営業さんがいろいろと調べてくれたところ、どうやら窪地を盛土して作った土地らしい。簡単に言うと地盤が軟弱だということだった。地質調査をしてみないとわからないが、おそらく土地改良に必要があるとのこと。
もともと予算いっぱいのところに持ってきて土地改良に数百万がかかると、土地は買ったものの家を建てるお金が無くなってしまう。結局ここも諦めた。
早速、それなりの物件が見つかった。(右図)
南側は駐車場で使用されているため、当面日当たりに関しては問題なさそうだ。
まずはご近所の環境を見るためにあたりを散策した。犬を散歩中のおじさんがいたので事情を説明して「どーですか。この辺の環境は?」って聞いてみると。「静かでいいとこだよ。ただねえこの辺りだけ土地が低いから大雨が降ると水がたまるんだよねぇ。」って
なるほど、よくよく見るとみんな家が道路から1mぐらい高台になっている。
その人の話では、ちょっと前の大雨の時は道路が50センチくらい冠水したらしい。車さえ逃げれば家はセーフといういことだ。「なるほどね.....」って訳がない。
よってここも没。
北向きでもいいとなると次から次へと候補がでてくる。
続いては、60坪の土地ながら坪単価が予算の7割ぐらいの土地た。(右図)
今までの経験から言って、安い土地はそれなりの理由がある。よってこの土地は下見にも行かず気にもかけていなかった。
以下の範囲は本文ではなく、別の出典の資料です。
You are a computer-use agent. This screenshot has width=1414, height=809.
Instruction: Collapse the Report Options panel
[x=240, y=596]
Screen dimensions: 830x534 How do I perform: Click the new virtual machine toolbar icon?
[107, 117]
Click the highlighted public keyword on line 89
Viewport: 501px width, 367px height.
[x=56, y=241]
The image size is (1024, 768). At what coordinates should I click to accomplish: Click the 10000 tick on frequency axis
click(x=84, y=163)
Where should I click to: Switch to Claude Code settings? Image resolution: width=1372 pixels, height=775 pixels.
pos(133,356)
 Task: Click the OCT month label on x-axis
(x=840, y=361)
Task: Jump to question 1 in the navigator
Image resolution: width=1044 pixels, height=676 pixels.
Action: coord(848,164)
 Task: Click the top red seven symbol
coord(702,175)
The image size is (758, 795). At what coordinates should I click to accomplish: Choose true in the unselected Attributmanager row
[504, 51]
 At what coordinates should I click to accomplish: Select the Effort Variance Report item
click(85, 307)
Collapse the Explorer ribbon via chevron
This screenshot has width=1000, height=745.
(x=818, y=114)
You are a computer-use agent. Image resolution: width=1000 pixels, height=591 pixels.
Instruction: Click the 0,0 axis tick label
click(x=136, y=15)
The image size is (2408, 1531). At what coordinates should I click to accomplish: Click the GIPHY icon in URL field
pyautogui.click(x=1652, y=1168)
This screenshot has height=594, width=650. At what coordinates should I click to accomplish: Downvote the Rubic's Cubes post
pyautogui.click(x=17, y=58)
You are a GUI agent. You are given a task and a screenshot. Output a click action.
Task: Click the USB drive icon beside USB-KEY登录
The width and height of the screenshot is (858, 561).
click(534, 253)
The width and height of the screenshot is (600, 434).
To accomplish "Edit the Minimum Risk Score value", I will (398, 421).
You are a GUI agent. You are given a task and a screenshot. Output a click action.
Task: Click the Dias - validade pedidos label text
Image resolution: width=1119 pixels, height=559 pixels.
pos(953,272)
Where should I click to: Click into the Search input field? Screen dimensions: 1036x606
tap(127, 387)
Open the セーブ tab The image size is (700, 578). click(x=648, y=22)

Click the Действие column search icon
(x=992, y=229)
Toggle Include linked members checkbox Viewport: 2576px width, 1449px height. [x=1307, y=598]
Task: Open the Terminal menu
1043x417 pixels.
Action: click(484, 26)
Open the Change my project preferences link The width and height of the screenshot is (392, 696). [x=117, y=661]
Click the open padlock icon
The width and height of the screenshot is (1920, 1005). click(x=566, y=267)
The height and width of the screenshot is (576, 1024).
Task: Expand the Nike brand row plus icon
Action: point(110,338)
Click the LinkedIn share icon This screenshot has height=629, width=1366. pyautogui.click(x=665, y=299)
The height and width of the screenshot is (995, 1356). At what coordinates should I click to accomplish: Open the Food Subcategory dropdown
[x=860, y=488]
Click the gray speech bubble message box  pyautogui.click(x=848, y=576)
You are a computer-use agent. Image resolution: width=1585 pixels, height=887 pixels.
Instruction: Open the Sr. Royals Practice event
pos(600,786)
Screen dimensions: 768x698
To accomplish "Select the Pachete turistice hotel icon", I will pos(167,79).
紹介をもらって数日したときにヘーベルの営業の方から「どうでした?あの土地は?いいと思ったんですけど...」って電話があった。「えっ!そうなの?」ってことで、早速その日の深夜に車を飛ばして視察に行って来た。
感想は、「何が問題なんだろ?」悪く無い感じ。さすがに60坪あるとかなり広い。ちょっとだけワクワクしてきた。
とりあえず、昼間に見ることにしよう。
ということで、翌日の昼間に再度下見をした。
やっぱりいいじゃないですか。
この辺りまでくると、もうまともな土地は無いんじゃ無いかと気分になる。
あまり南向きにこだわり続けるのも現実的では無いのかと思い、北向きの土地も検討することとした。
何はともあれもう少し土地柄を調べる必要がある。役所などで調べてみるとやっかいな問題が浮上してきた。
なんでもこの辺りは地下に亜炭坑が掘られている可能性があるとのことだった。
すぐ近所ではないが、少し離れたところでは陥没もあったらしい。どうしよう?
しかし、値段も広さも満足な土地だ。
役所に確認したが、坑道がどこを通っているかは全くわからないらしい。ただし、亜炭坑が原因で陥没した場合は、国が現状復帰をしてくれると言うことだった。
亜炭坑が原因という表現はちょっと微妙ではあるが...
確かに亜炭坑は非常に大きなデメリットではあるがこの近辺に陥没が発生していないこともあり問題なしという判断を下した。
本格的な土地探しから四ヶ月。最初の希望とは違う結果となったが、予算より300万安く、かつ10坪広い土地を入手することができてかなり満足している。
そしてこの土地購入を機に予算的な問題もクリアをすることができ晴れて旭化成と請負契約が結ばれたのだった。